Каждый новый этап социально-экономического и культурного развития человечества означает расширение доступного человеку, хотя бы в принципе, физического и социального пространства. Любая социальная общность (род, племя, сельская община, приход или государство), с которой индивид связывает свою социальную идентичность, локализуется в определенном физическом пространстве и имеет более или менее определенные территориальные границы. Историки недаром связывают становление капитализма и соответствующие ему культурно-психологические сдвиги с великими географическими открытиями и освоением новых земель.

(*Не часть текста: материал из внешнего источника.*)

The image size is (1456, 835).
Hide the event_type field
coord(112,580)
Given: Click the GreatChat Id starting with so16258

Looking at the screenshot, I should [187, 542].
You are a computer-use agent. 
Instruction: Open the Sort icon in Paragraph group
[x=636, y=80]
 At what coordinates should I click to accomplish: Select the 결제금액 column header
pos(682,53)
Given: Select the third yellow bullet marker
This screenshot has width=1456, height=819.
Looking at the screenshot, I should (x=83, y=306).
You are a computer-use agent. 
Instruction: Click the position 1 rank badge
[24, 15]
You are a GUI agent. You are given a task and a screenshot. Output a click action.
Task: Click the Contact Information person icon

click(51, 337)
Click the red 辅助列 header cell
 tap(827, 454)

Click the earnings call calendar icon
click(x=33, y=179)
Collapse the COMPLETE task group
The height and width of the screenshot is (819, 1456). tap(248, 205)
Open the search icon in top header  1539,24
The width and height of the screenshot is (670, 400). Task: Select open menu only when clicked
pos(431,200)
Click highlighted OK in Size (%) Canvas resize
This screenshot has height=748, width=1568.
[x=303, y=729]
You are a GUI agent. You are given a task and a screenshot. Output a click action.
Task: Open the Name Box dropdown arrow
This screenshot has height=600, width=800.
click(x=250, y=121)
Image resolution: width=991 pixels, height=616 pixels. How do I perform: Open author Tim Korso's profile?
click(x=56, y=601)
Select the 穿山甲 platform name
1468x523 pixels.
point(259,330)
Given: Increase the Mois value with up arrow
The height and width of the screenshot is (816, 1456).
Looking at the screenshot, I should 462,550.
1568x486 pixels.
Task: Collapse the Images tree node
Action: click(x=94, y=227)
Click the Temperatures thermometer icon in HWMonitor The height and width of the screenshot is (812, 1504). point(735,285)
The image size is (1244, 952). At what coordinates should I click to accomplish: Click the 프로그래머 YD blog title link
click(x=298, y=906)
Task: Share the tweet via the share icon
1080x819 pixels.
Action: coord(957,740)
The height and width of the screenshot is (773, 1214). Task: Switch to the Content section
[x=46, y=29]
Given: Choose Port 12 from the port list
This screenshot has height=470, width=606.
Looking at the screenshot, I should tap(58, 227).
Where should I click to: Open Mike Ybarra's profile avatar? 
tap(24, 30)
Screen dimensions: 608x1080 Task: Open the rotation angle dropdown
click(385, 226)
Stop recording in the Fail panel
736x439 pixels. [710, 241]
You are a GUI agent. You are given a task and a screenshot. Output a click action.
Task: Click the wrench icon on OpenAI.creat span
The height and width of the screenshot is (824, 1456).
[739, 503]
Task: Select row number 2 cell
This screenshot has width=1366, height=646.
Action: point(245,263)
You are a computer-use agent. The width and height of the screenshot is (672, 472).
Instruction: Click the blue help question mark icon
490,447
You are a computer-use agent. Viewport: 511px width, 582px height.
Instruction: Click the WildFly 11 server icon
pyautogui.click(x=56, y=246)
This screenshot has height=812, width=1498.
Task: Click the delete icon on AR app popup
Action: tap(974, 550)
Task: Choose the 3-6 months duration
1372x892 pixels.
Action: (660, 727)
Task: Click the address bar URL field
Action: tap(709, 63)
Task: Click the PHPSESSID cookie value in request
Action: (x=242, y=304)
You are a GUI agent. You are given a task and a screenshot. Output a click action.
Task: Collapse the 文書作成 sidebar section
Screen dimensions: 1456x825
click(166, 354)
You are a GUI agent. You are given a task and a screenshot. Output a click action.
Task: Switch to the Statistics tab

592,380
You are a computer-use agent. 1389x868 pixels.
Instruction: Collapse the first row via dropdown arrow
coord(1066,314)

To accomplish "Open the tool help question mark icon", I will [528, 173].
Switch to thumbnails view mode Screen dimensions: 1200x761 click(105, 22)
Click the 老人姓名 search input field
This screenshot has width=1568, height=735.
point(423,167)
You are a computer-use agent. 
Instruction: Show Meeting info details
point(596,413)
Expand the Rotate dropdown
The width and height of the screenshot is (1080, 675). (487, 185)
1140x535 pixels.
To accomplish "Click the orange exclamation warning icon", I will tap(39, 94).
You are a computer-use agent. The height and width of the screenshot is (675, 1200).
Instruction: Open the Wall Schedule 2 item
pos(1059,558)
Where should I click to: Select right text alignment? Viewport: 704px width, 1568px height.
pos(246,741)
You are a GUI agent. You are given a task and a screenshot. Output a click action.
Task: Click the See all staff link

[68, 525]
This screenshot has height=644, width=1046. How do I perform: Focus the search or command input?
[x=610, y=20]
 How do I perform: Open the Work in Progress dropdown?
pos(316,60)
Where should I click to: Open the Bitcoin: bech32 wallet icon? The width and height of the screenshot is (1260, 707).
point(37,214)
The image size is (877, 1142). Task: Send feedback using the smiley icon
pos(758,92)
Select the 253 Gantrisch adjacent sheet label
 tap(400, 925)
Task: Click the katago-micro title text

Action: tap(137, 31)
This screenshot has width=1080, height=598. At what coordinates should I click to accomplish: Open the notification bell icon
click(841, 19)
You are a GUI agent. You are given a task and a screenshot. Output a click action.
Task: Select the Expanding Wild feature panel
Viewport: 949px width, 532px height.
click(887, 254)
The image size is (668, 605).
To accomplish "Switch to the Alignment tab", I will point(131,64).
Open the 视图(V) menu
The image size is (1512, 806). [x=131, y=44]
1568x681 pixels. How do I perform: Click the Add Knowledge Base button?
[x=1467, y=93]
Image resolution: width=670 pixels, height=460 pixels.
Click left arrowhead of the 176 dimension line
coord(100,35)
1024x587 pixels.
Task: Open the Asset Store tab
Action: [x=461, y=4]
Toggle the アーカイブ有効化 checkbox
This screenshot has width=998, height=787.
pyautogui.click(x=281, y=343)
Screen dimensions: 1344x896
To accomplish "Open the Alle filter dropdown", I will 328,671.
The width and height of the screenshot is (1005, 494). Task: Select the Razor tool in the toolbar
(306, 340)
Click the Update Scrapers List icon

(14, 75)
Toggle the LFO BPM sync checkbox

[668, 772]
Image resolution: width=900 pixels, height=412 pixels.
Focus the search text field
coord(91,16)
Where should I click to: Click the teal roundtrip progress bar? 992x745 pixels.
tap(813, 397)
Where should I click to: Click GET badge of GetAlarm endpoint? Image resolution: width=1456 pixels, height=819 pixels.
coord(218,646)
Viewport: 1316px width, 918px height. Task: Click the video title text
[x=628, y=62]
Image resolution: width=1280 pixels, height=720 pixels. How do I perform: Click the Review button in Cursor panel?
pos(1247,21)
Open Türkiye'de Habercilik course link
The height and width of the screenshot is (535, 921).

Общественное разделение труда и товарное производство делают связи между людьми поистине всеобщими, универсальными. Индивид, который может свободно изменить свое местожительство, и не связан рамками сословной принадлежности, уже не столь жестко привязан и к своей социальной роли: “…различные формы общественной связи выступают по отношению к отдельной личности как всего лишь средство для ее частных целей, как внешняя необходимость” [3].
Превращение социальных связей в средство достижения частных целей индивида повышает меру его свободы, давая ему возможность выбора, мало того, выбор становится необходимым. В то же время эти связи выступают теперь по отношению к личности как внешняя, принудительная необходимость, чего не могло быть при сословном порядке, где все отношения были персонифицированы.
“Сословный индивид” не отделял себя от своей социальной принадлежности. “Классовый индивид” обязательно делает это, пытаясь определить свое “Я” не только через свое общественное положение, но часто вопреки ему. Социальные роли, которые в средние века казались просто разными ипостасями лица (точнее, само лицо было совокупностью ролей), теперь приобретают как бы самостоятельное существование. Чтобы ответить на вопрос “Кто я?”, человек должен сначала разоблачиться, снять с себя свой социальный наряд.
Средневековый индивид, выполняя множество традиционных ритуалов, видел в них свою подлинную жизнь. Индивид буржуазного общества, наоборот, проявляет повышенную чувствительность и даже неприязнь к тому, что кажется ему “заданным” извне. Это делает его “Я” гораздо более значимым и активным, но одновременно и гораздо более проблематичным.
Характерны рассуждения М.Монтеня, пытавшегося отделить свое “Я” от “заданной” социальной роли: “Нужно добросовестно играть свою роль, но при этом не забывать, что это всего-навсего роль, которую нам поручили. Маску и внешний облик нельзя делать сущностью, чужое – своим. Мы не умеем отличать рубашку от кожи. Достаточно посыпать мукою лицо, не посыпая ею одновременно и сердце… Господин мэр и Мишель Монтень никогда не были одним и тем же лицом, и между ними всегда пролегала отчетливо обозначенная граница” [4].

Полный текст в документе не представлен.